======== RECORDS
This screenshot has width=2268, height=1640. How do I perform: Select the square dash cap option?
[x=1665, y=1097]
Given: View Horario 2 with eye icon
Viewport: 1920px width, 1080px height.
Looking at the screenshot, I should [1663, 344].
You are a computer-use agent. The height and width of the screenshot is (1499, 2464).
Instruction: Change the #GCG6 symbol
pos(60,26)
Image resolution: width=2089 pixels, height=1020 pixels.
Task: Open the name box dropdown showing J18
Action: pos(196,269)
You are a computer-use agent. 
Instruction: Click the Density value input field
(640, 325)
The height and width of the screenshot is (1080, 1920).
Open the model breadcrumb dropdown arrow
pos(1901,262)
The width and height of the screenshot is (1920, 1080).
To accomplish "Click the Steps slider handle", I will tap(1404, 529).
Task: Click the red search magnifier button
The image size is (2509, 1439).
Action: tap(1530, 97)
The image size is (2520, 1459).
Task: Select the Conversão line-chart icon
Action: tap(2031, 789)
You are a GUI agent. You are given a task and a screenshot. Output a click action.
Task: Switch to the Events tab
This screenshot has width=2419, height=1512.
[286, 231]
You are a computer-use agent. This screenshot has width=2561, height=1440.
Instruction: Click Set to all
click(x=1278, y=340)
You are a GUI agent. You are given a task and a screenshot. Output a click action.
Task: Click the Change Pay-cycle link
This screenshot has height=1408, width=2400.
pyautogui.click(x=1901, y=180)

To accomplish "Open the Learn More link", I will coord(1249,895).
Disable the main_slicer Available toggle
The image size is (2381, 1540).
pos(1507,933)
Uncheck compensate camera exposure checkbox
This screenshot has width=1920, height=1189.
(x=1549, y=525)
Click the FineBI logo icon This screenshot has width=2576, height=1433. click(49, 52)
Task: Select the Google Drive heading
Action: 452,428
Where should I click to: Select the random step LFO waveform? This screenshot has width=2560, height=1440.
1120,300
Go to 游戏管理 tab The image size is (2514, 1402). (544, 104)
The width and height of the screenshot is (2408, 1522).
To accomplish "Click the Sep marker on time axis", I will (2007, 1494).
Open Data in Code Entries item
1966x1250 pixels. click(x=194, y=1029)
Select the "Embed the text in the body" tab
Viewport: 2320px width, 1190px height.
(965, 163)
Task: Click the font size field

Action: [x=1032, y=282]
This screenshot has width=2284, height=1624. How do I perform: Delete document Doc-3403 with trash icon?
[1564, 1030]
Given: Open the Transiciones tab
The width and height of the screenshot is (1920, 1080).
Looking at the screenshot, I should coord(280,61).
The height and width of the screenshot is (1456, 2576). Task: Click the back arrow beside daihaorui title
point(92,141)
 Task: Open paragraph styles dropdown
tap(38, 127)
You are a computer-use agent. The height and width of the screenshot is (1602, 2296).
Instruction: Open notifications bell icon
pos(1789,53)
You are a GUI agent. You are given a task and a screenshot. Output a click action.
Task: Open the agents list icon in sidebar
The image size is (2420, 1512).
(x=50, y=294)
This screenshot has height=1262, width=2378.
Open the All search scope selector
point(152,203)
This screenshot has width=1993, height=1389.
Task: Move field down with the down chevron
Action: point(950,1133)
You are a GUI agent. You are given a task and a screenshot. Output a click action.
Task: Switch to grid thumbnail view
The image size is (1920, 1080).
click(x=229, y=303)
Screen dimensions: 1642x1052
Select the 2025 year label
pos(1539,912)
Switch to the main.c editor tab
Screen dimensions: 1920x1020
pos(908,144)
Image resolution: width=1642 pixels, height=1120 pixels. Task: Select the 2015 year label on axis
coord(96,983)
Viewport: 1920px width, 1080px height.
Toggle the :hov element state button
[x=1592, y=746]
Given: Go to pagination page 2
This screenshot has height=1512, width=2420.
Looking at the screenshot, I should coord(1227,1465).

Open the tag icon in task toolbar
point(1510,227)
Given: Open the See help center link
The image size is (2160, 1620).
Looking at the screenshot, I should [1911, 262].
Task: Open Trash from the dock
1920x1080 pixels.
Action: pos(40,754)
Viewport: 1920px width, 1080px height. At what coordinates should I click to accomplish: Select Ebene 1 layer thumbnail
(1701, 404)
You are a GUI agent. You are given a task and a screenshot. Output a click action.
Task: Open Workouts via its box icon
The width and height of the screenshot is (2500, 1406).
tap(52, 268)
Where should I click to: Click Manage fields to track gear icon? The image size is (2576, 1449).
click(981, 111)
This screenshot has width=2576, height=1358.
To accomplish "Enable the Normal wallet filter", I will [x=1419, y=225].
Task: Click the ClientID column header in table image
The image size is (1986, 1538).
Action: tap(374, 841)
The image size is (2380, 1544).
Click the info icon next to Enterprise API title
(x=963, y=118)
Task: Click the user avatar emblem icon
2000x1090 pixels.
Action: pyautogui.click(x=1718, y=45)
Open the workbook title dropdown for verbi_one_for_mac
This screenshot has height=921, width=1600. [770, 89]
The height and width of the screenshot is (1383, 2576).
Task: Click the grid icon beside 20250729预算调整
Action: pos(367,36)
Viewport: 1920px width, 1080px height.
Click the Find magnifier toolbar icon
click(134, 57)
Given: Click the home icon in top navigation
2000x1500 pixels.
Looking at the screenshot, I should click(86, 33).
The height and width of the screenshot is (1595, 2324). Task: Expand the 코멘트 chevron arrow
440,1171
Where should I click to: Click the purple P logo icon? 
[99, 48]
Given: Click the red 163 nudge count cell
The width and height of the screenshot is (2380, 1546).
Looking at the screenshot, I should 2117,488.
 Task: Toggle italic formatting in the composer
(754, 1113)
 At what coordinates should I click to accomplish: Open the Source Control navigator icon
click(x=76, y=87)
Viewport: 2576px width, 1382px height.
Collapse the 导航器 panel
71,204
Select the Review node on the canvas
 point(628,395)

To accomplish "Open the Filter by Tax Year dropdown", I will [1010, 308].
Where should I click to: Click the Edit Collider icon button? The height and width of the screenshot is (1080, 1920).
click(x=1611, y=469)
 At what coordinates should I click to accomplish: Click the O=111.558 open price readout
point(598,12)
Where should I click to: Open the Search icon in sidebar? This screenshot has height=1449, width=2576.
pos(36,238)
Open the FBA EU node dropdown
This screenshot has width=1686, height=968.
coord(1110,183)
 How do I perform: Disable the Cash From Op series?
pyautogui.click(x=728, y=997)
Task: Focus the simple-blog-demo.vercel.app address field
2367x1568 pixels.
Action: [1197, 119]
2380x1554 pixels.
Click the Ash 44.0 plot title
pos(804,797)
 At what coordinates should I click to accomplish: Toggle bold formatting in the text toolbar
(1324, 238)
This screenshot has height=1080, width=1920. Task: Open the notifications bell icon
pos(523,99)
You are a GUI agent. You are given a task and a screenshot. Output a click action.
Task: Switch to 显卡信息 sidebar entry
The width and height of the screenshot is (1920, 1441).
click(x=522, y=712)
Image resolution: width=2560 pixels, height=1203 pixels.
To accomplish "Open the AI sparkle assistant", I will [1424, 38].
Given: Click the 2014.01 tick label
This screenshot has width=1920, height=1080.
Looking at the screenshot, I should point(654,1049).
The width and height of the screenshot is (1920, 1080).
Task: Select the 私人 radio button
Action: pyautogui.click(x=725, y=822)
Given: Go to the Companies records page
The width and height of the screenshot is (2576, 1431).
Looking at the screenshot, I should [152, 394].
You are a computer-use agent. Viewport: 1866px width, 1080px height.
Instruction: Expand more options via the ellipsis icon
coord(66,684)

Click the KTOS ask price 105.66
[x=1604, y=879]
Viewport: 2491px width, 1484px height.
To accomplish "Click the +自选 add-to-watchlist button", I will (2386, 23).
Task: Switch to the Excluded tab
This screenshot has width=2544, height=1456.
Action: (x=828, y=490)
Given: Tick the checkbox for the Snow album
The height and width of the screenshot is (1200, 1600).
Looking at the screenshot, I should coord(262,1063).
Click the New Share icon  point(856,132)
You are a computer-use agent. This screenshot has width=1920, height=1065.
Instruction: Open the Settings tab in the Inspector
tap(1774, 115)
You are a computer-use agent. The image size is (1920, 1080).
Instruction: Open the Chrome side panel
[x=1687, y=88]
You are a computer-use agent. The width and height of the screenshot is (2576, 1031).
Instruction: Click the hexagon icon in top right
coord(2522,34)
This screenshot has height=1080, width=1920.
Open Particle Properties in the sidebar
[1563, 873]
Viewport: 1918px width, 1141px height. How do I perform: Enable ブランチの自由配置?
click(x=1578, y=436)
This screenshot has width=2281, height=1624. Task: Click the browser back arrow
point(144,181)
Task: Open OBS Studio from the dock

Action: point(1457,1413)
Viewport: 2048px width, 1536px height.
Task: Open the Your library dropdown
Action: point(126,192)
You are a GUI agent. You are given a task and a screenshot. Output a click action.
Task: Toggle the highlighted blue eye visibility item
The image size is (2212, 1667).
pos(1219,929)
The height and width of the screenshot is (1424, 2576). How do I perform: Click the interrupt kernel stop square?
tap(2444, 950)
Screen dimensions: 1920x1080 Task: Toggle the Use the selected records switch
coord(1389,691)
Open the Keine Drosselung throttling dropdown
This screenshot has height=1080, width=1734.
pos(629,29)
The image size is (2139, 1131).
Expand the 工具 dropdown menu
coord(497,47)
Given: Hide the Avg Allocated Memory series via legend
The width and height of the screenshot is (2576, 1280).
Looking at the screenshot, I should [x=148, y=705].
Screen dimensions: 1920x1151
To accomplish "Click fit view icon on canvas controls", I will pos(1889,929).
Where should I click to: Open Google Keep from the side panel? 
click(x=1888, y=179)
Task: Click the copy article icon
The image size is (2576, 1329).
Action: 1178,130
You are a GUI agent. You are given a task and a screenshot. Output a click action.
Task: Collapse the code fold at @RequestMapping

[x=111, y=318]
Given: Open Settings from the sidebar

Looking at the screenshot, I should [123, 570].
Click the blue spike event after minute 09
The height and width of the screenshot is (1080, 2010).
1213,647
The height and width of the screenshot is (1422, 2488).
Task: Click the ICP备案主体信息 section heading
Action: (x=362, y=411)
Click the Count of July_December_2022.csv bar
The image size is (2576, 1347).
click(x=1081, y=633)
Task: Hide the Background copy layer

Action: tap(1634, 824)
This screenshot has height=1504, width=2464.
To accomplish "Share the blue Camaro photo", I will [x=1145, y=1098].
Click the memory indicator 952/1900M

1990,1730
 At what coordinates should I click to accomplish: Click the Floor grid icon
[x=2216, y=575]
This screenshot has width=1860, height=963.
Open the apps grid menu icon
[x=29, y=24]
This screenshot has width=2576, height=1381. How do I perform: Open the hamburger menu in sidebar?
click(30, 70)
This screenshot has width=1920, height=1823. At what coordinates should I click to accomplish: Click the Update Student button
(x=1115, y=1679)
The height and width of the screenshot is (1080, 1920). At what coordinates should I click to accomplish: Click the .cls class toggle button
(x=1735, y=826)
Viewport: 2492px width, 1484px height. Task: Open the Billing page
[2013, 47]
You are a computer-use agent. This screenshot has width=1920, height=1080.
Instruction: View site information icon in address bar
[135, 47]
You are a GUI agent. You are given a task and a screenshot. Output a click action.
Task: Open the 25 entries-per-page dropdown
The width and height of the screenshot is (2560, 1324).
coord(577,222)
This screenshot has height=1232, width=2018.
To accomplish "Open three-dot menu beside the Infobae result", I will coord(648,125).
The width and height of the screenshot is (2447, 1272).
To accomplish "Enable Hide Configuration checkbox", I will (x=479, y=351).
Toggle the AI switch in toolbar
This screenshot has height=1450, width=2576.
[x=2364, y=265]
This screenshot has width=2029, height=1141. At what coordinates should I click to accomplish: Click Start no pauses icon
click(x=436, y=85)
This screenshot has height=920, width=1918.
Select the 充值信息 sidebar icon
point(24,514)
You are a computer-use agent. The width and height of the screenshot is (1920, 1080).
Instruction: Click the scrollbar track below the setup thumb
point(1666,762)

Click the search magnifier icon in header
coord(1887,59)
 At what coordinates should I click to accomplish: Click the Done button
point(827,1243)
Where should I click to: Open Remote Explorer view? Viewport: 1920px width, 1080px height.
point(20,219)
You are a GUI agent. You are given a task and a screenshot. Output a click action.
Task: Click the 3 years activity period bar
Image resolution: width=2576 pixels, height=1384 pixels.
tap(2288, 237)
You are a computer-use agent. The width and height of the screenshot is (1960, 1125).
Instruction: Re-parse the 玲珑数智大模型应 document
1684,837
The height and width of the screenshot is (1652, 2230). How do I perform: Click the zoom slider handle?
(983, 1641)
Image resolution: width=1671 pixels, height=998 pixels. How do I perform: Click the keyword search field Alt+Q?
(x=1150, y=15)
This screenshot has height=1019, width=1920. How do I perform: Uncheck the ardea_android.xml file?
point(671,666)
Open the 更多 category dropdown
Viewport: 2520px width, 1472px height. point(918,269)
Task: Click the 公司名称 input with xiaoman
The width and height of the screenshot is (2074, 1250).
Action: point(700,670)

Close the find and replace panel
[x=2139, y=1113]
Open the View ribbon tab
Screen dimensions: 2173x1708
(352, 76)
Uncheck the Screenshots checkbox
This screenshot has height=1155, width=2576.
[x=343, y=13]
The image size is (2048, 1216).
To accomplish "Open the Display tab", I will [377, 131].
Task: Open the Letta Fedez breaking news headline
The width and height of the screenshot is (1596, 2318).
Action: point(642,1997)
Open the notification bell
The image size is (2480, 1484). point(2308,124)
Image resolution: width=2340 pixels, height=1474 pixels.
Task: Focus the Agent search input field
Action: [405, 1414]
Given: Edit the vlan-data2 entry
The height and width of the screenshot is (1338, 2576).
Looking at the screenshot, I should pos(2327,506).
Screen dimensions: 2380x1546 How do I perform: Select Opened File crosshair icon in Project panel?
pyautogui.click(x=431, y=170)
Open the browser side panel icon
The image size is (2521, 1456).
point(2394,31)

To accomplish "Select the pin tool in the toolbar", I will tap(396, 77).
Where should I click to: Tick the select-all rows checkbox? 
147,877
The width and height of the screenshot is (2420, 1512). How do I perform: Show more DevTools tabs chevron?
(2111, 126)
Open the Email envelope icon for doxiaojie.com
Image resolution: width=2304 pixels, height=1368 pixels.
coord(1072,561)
================
** TASK PROMPT **
Only lines holding the word "link" are wanted; list them all from the material.

** EXERCISE RESPONSE **
Task: Click the Change Pay-cycle link
To accomplish "Open the Learn More link", I will coord(1249,895).
Given: Open the See help center link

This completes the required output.